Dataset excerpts
#####

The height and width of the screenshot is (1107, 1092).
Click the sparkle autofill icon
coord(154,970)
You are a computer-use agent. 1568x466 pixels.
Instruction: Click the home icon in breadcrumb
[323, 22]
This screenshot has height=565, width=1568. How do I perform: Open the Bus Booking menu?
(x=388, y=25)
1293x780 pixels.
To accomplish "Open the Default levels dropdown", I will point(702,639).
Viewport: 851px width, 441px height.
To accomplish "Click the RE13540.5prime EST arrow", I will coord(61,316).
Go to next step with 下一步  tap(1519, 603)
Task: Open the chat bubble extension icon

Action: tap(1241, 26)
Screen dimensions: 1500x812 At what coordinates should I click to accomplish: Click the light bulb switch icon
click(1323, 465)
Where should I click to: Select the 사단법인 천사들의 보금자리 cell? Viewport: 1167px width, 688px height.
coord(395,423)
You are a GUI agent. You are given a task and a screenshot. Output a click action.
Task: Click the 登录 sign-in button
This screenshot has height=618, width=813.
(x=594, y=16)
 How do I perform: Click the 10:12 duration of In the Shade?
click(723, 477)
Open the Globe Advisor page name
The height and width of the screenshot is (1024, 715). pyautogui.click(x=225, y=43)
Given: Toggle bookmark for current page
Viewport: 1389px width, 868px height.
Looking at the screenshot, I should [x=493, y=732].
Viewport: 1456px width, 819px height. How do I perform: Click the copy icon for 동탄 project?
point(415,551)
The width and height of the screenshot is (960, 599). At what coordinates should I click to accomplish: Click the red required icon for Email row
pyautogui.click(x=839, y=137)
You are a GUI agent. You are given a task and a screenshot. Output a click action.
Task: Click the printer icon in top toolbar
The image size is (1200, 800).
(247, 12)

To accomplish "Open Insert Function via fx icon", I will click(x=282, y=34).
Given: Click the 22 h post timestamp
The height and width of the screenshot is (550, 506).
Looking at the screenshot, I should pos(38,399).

#####

▶ **PROBLEM REQUIREMENTS**
Write the entries out once more, exactly as they were given.

▶ **OUTPUT OF THE EXERCISE**
The height and width of the screenshot is (1107, 1092).
Click the sparkle autofill icon
coord(154,970)
You are a computer-use agent. 1568x466 pixels.
Instruction: Click the home icon in breadcrumb
[323, 22]
This screenshot has height=565, width=1568. How do I perform: Open the Bus Booking menu?
(x=388, y=25)
1293x780 pixels.
To accomplish "Open the Default levels dropdown", I will point(702,639).
Viewport: 851px width, 441px height.
To accomplish "Click the RE13540.5prime EST arrow", I will coord(61,316).
Go to next step with 下一步  tap(1519, 603)
Task: Open the chat bubble extension icon

Action: tap(1241, 26)
Screen dimensions: 1500x812 At what coordinates should I click to accomplish: Click the light bulb switch icon
click(1323, 465)
Where should I click to: Select the 사단법인 천사들의 보금자리 cell? Viewport: 1167px width, 688px height.
coord(395,423)
You are a GUI agent. You are given a task and a screenshot. Output a click action.
Task: Click the 登录 sign-in button
This screenshot has height=618, width=813.
(x=594, y=16)
 How do I perform: Click the 10:12 duration of In the Shade?
click(723, 477)
Open the Globe Advisor page name
The height and width of the screenshot is (1024, 715). pyautogui.click(x=225, y=43)
Given: Toggle bookmark for current page
Viewport: 1389px width, 868px height.
Looking at the screenshot, I should [x=493, y=732].
Viewport: 1456px width, 819px height. How do I perform: Click the copy icon for 동탄 project?
point(415,551)
The width and height of the screenshot is (960, 599). At what coordinates should I click to accomplish: Click the red required icon for Email row
pyautogui.click(x=839, y=137)
You are a GUI agent. You are given a task and a screenshot. Output a click action.
Task: Click the printer icon in top toolbar
The image size is (1200, 800).
(247, 12)

To accomplish "Open Insert Function via fx icon", I will click(x=282, y=34).
Given: Click the 22 h post timestamp
The height and width of the screenshot is (550, 506).
Looking at the screenshot, I should pos(38,399).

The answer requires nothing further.